It is not clear in my mind what it is that the family concept is used for so these are my thoughts
A family encapsulates the concept of groups of related OSes such as Debian and Ubunto and Centos and RedHat
This allows puppetclasses, which are currently associated with Operating systems to refer to a family.
Wrong. These are ratified on arch/os combination via the mux code
This allows operatingsystems to be associated with a family.
True. It is then not possible to write os.architectures, even using through:, unless the family is converted to an ActiveRecord.
This allows medias, which are currently associated with OSes to refer to a family. (You were right about the paths for fedora being the same structure.)
Examine these four paths
This allows architectures, which are currently associated with OSes, to refer to a family.

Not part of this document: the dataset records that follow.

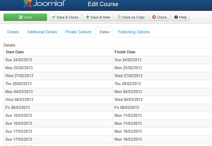Click the red Close icon button

(159, 17)
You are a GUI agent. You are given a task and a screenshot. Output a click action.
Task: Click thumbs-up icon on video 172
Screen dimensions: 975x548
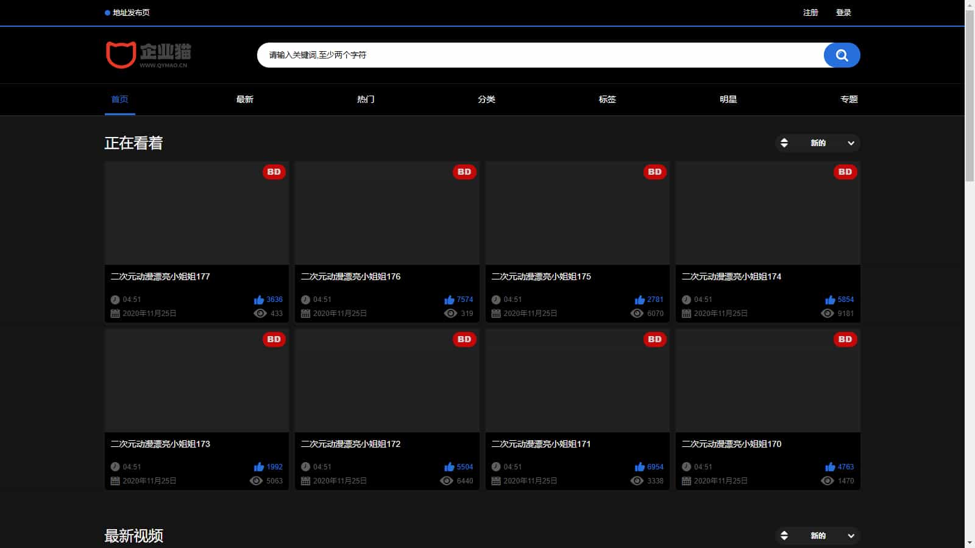click(449, 467)
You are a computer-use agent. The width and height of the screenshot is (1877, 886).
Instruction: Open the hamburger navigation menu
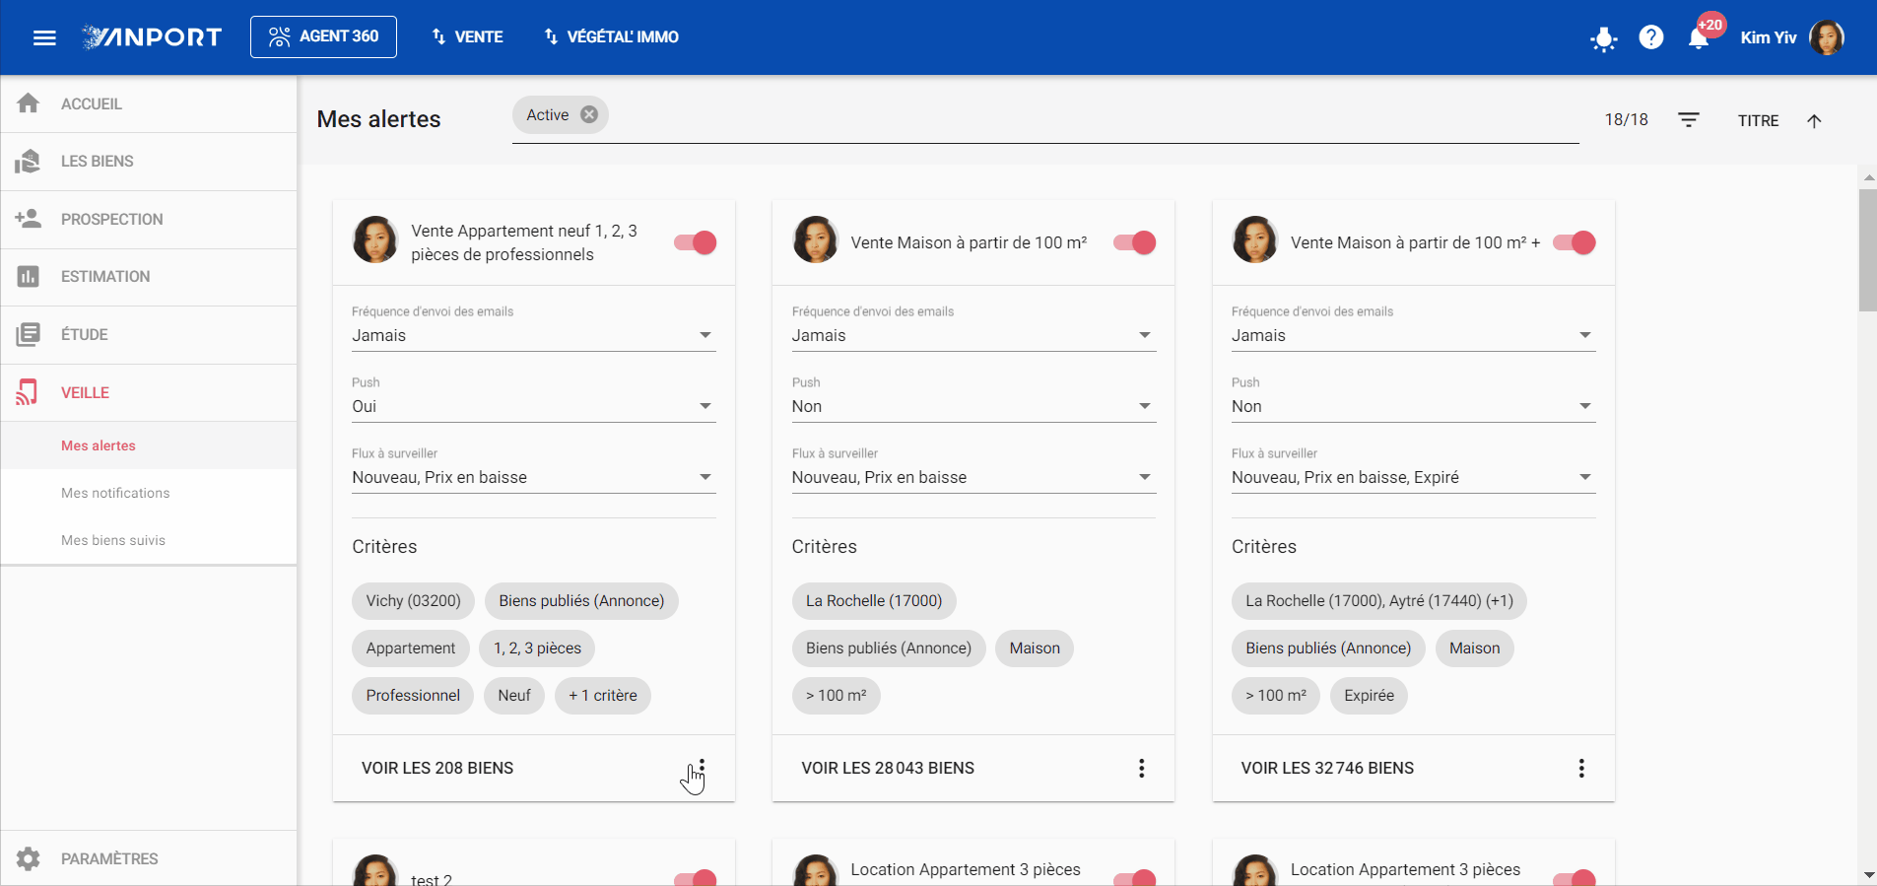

Wrong. The binding between an operating system and an architecture is used to enable or disable the selection of a puppetclass in the GUI. (Though this code has not been committed.)
This allows partition tables, which are currently associated with OSes, to refer to a family.
Wrong. The partition tables for a sol 8 and sol 10 host are very different. It may be possible to ask the family for a template into which it is possible to insert sizing information but this does not seem worth while to me.
It looks like the family concept is useful for dealing with the parsing of media paths and is handling the construction of the {kick,jump,etc}start files. In the current implementation the family only provides behavioral changes, if something is set per-family and needs to be tracked then the family needs to be converted to an ActiveRecord Table.